Last Updated:Feb 27, 2026

When memory usage on an ApsaraDB for MongoDB instance is high, identify the root cause by checking WiredTiger cache utilization, connection counts, and tcmalloc retained memory, then apply the appropriate optimization.

Quick diagnostic checklist

Run through these checks in order:

  1. Check WiredTiger cache utilization. If cache usage exceeds 95% of the configured size, user threads begin evicting pages, which may increase request latency.

  2. Check the cache dirty ratio. If dirty data exceeds 20%, user threads begin evicting dirty pages, causing request blocking.

  3. Check the connection count. Each connection consumes memory. Spikes in connections often correlate with memory spikes.

  4. Check tcmalloc retained memory. tcmalloc may hold large amounts of unreturned memory that the OS cannot reclaim.

  5. Check plan cache size. Queries with many candidate execution plans can inflate the plan cache.

Check memory usage in the console

On the Monitoring Data page of the ApsaraDB for MongoDB console, select the node that matches your database architecture:

  • Replica set instance: Includes one Primary node, one or more Secondary nodes, one Hidden node, and optionally one or more ReadOnly nodes.

  • Sharded cluster instance: Each shard follows the same pattern as a replica set. The Config Server stores configuration metadata.
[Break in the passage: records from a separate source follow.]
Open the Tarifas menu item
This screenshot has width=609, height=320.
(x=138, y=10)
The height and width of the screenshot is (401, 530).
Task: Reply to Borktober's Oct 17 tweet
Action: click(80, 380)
Memory usage on Mongos routing nodes depends on the size of aggregation result sets, the number of connections, and the size of metadata.

Check memory usage from the command line

Connect to the instance with MongoDB Shell and run:

db.serverStatus().mem

Sample output:

{
  "bits" : 64,
  "resident" : 13116,
  "virtual" : 20706,
  "supported" : true
}
  • resident: Physical memory used by the mongod process, in MB.

  • virtual: Virtual memory used by the mongod process, in MB.

For the full serverStatus reference, see serverStatus.

Diagnose WiredTiger storage engine cache pressure

The storage engine cache is the largest memory consumer. ApsaraDB for MongoDB sets wiredTigerCacheSizeGB to approximately 60% of the instance memory specification. For details, see Product specifications.

ApsaraDB for MongoDB specifies the cache size. You cannot modify this value.

When the cache reaches certain thresholds, eviction behavior changes:

  • At 95% cache usage, user threads start evicting clean pages alongside background threads.

  • When dirty data exceeds 20% of the cache size, user threads also evict dirty pages.

Expect significant request blocking during these eviction events. See WiredTiger eviction parameters for the full threshold table.

Check WiredTiger cache usage

Run in MongoDB Shell:

db.serverStatus().wiredTiger.cache

Look for the bytes currently in the cache field. Sample output:

{
  "bytes belonging to page images in the cache": 6511653424,
  "bytes belonging to the cache overflow table in the cache": 65289,
  "bytes currently in the cache": 8563140208,
  "bytes dirty in the cache cumulative": NumberLong("369249096605399"),
  ...
}

Check cache dirty ratio

Use either method:

Diagnose connection and request memory consumption

A high number of concurrent connections consumes significant memory for three reasons.

Thread stack overhead

Each connection has a dedicated backend thread. Each thread can consume up to 1 MB of stack space, though typical usage is in the range of tens to hundreds of KB.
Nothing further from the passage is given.